When it happens and people go “Oh! Overnight success! Patrick Rothfuss is getting printed, all those reviews and it came out of nowhere.” That’s not really it, because if all of this stuff had happened in a two week span it would have been overwhelming, but that’s not how it works.

What happens is you meet somebody and they say they can introduce you to somebody, and you meet that person and you send an email and you wait four or five days and then you talk to them some more and then send a piece of the manuscript and you wait another two weeks and the whole process is extraordinarily slow.

You know, I had the agent in 2002 and The Name of the Wind didn’t hit the shelf until 2007. So at what point did I go “Ye!” Well, it’s not like somebody shows up at your house with a big cheque, it’s more an ongoing process over a long period of time.


*We know from your blog that you enjoy reading to Oot and Cutie Snoo, how important is the essence of oral storytelling? You’ve invoked it cleverly in the books, because Kvothe is speaking his story to Devan, was that a deliberate thing or by chance? *

Most of what I do is fairly deliberate and that oral storytelling is part of that. We have literature and things get written down, and most of it is artificially induced, but the most natural form of storytelling is person to person. 99% of all storytelling that exists is verbal, and I don’t think that’s changed because of the internet for instance, it’s the most natural raw form of storytelling.

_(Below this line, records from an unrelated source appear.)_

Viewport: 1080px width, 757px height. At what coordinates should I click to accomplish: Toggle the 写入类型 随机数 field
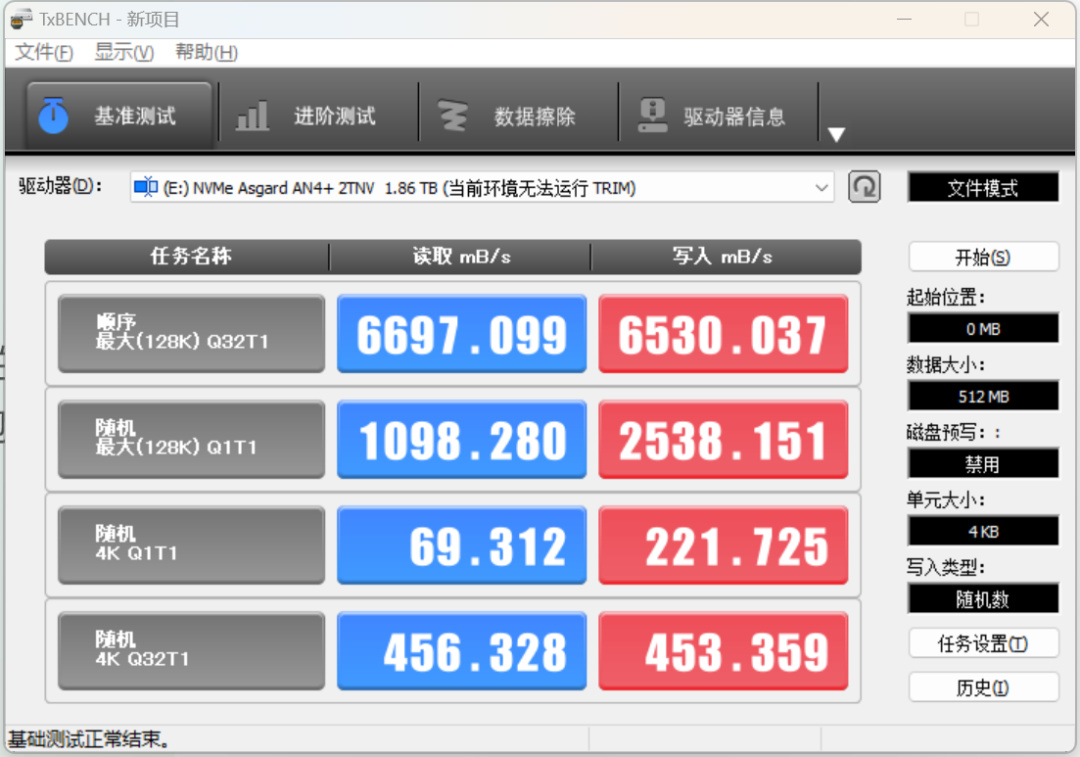[x=983, y=599]

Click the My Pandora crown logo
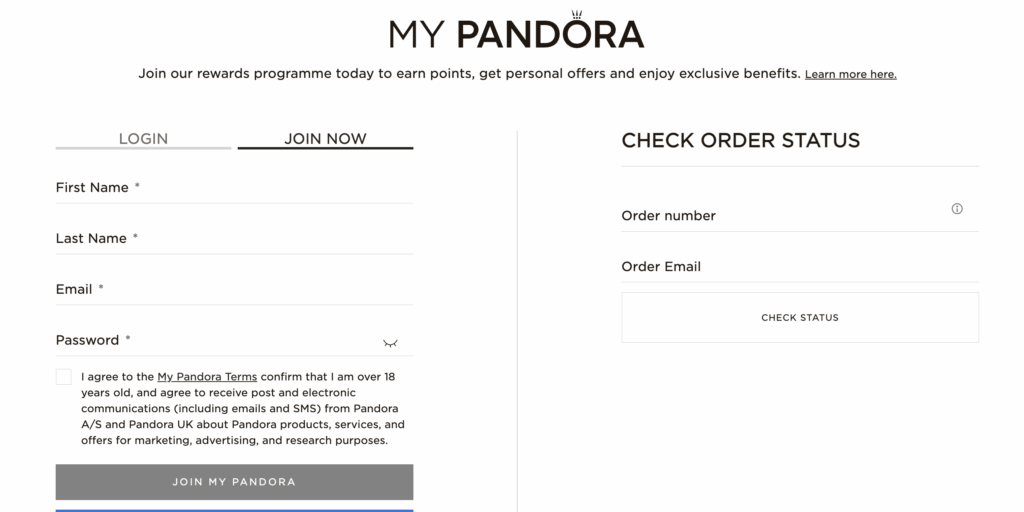517,31
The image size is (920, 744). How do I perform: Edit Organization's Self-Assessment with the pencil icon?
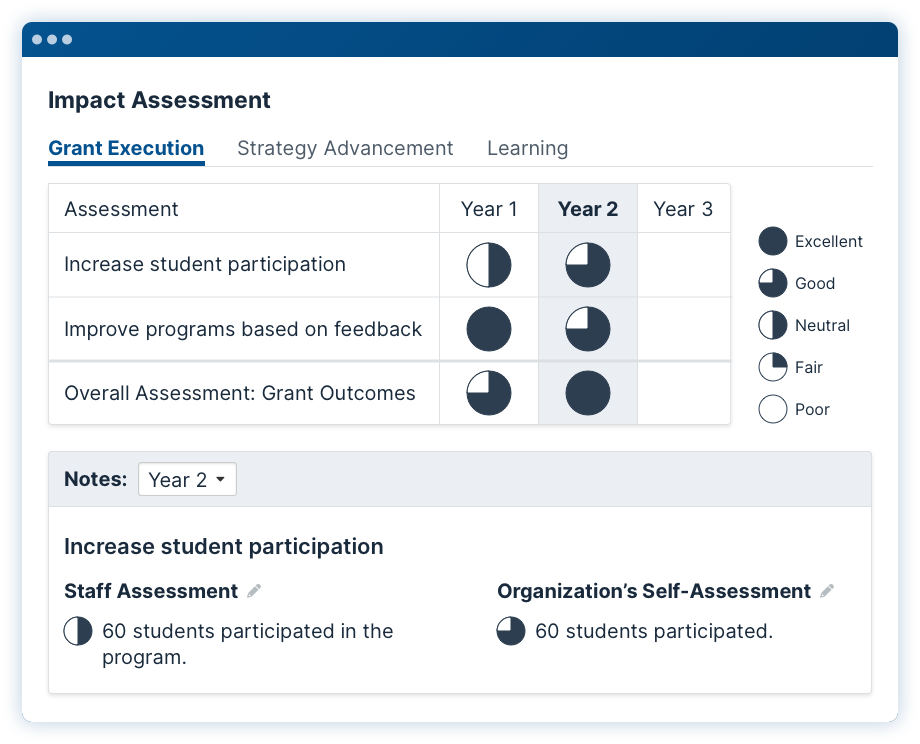[x=827, y=591]
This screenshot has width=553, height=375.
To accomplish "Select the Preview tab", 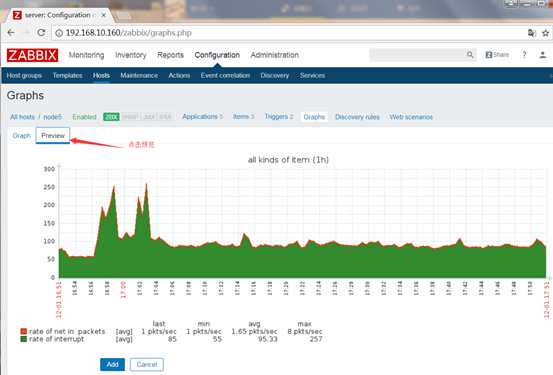I will [53, 135].
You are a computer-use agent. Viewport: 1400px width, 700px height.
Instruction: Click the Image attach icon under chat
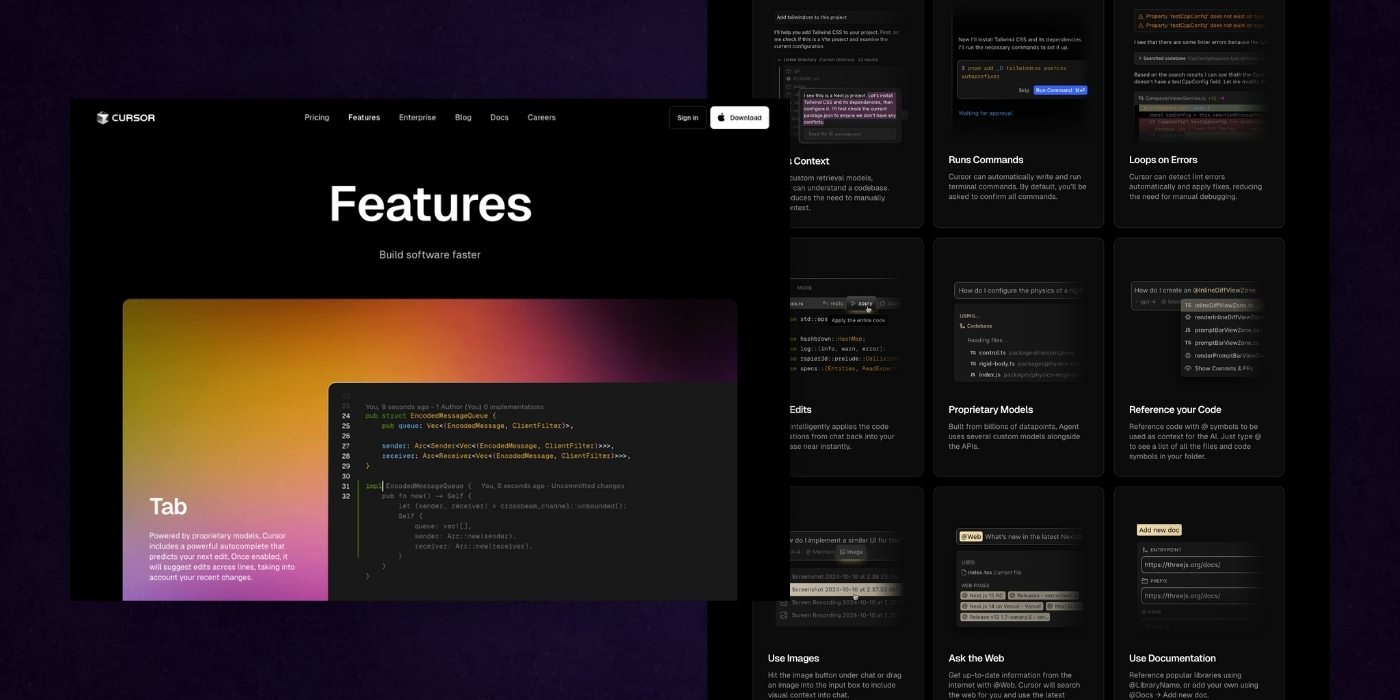pos(844,552)
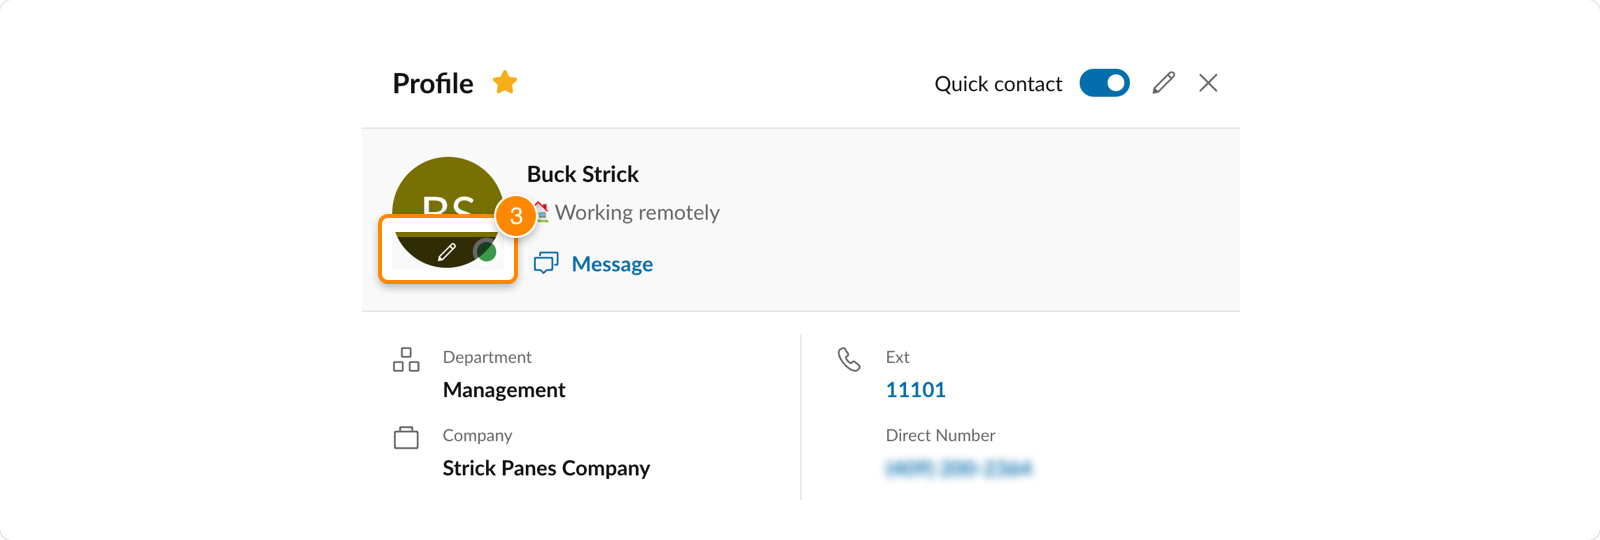Toggle the Quick contact switch off
The image size is (1600, 540).
tap(1104, 83)
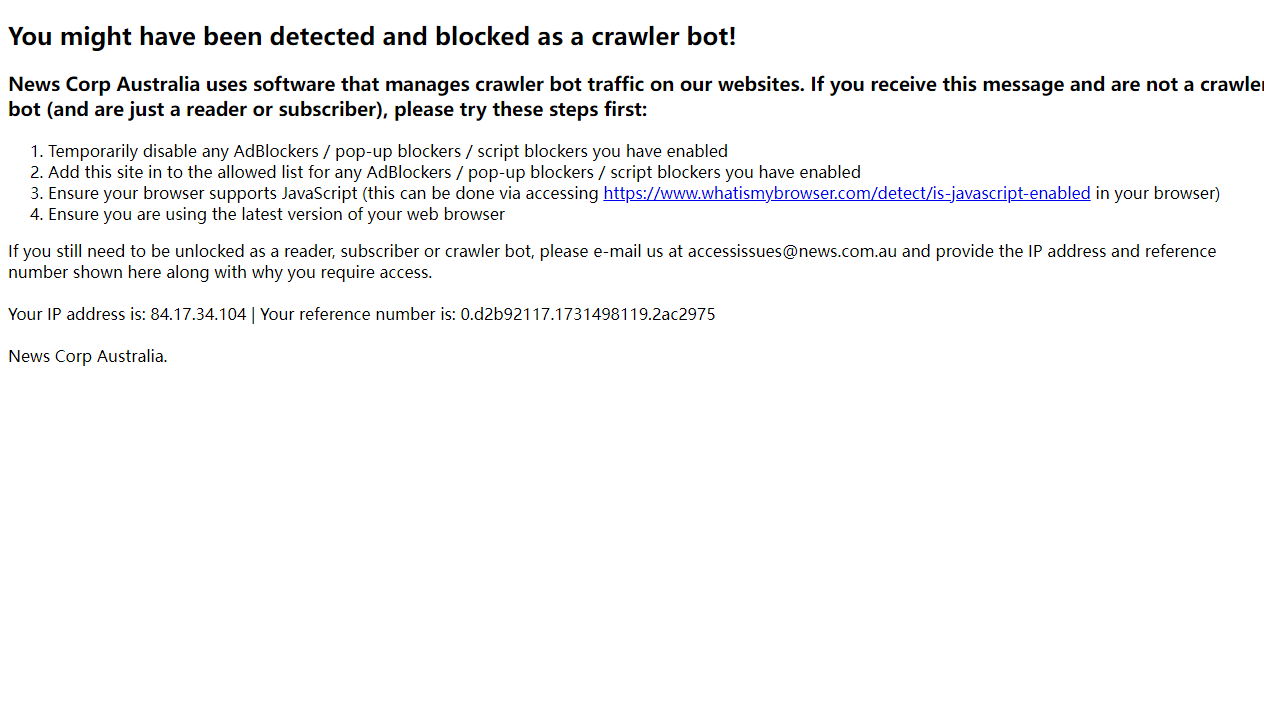1264x720 pixels.
Task: Click the "number shown here along with why" line
Action: (x=220, y=272)
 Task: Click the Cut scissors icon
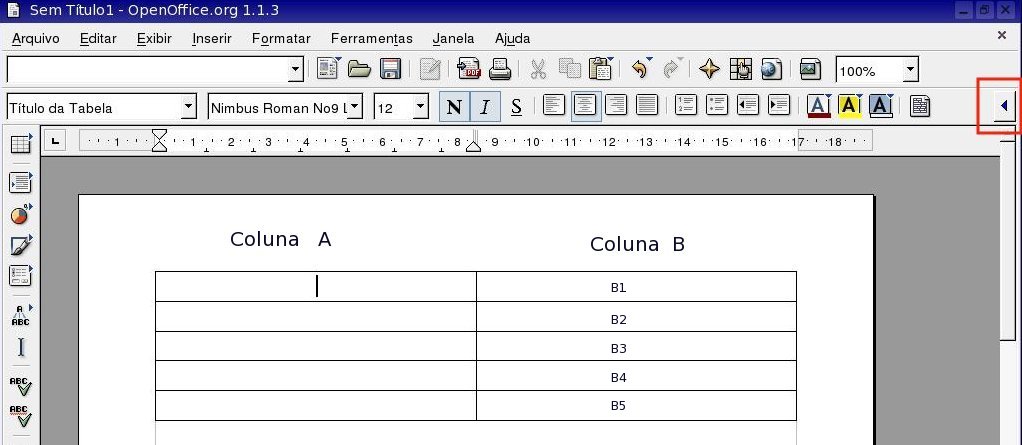[538, 70]
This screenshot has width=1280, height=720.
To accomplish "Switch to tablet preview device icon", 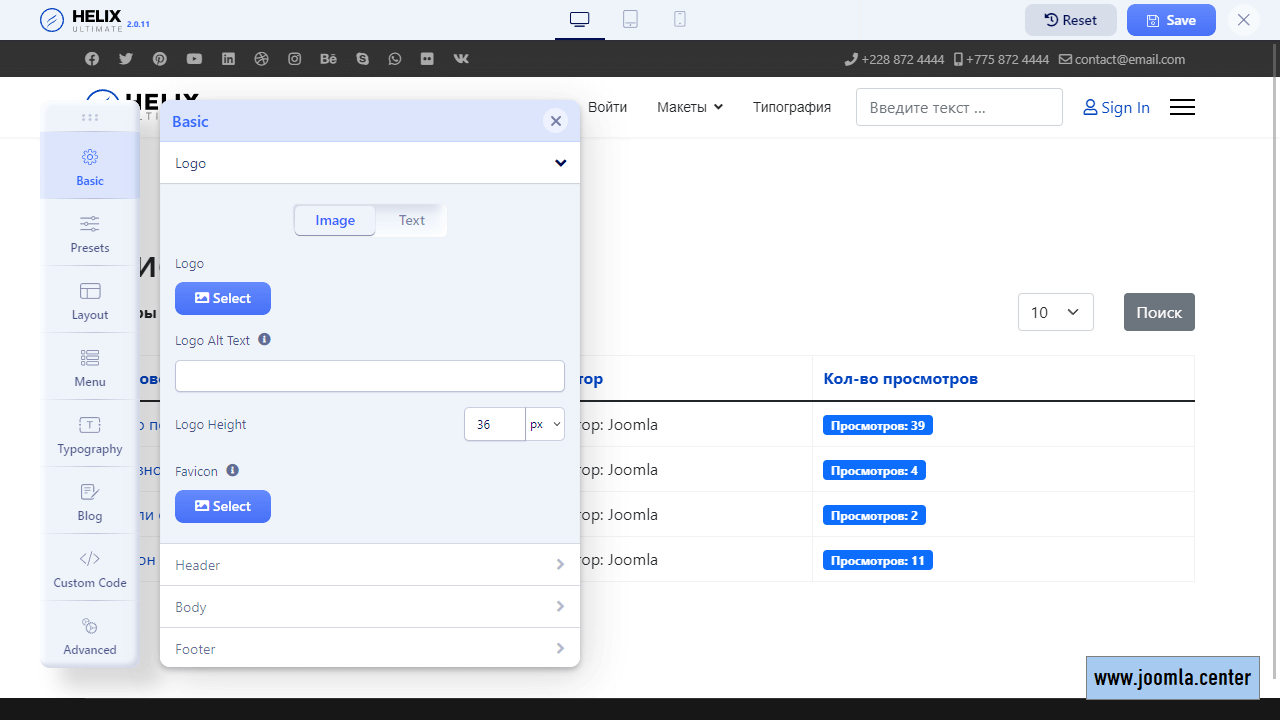I will (x=630, y=19).
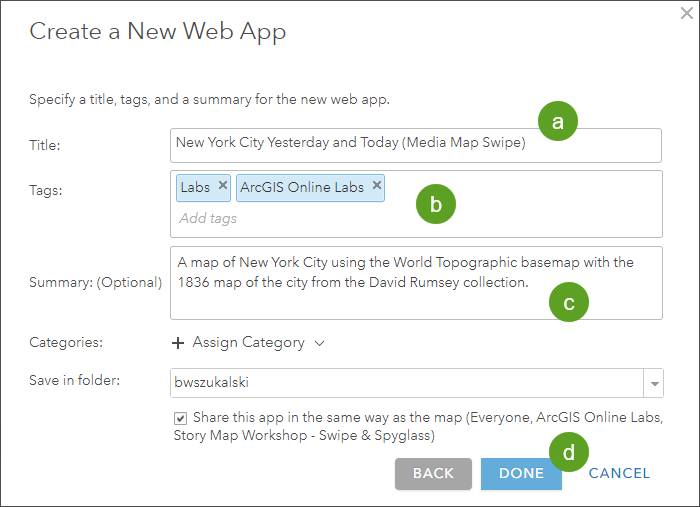Click the CANCEL link

pos(619,474)
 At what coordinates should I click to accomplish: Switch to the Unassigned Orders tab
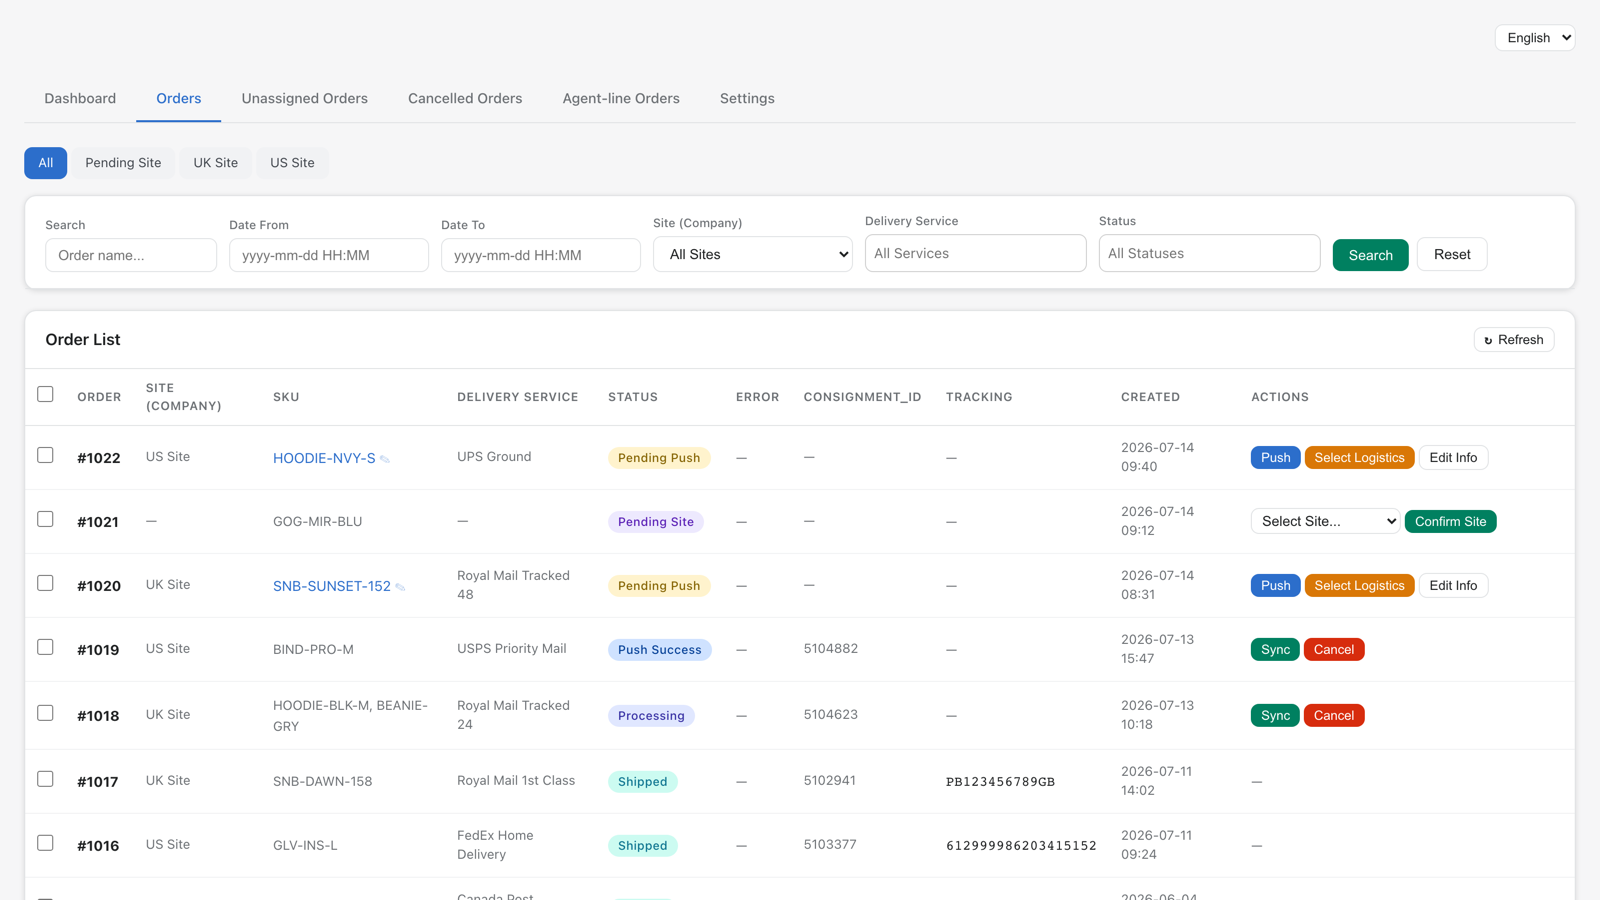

*Given the beautiful monster that the Kingkiller Chronicles has become, if you could go back, what would you do differently? I don’t necessarily mean regrets, but what would give you the most pleasure to change? *

You know, that’s an interesting question. Really, one of the benefits of being an obsessive reviser, almost to the point that it’s a mental disorder, is the fact that I managed to get everything pretty much exactly the way I want it.

And that’s also one of the benefits of writing really long books, that revision process. I get feedback from many of my Beta readers, my own input as well. I reread Name of the Wind a while back, trying to refresh my mind about some things that were going on and there were a few places where I went like: oh there’s  word I could change, or tweak this little phrase, but that’s just fidgeting, it’s not something substantial or plot centred.

So I really have no regrets. Oh, there was one little thing: I made a trigonometry mistake  in Kvothe’s admission interview and it was kinda silly and I was embarrassed that it had slipped past me, so yeah, I’d change that.


*We’ve mentioned the internet, and here we are talking through the internet, there’s so much going on via the internet that’s good, but the downside for a writer can be that people may start to feel that they know you, that they somehow own you. We’ve seen posts on the blog where you’re saying if you’re at a conference with your family, then don’t approach you, but how difficult is for you personally when people seem to profess that ownership of you? *

It’s tricky. You’ve said it works both ways and it’s good to remember that, because people like to think that they know me, which is okay, and the truth is there’s a big difference between the way my readers know me, and the way that I knew any of the authors I read when I was so much younger, like say, Robin Hobb, when I was reading her material.

The readers who read my blog and follow me on social media quite literally know more about the daily events of my life than maybe some of my long time real-world friends, they really do know me. Ownership is a little different, and the truth is, if you know someone and you like them, then that starts becoming a relationship and they feel like a friend.

My editor actually warned me of this, very early on, the internet was pretty new, and she gave me good advice. She said “you know, familiarity breeds contempt.” And that might be true, but I don’t know if it is true. In my experience familiarity breeds familiarity, with friends. I can back that up, and truthfully 99 plus per cent interaction with my readers has been delightful. They send me presents, they behave in a genteel and graceful and loving manner. They’re truly delightful.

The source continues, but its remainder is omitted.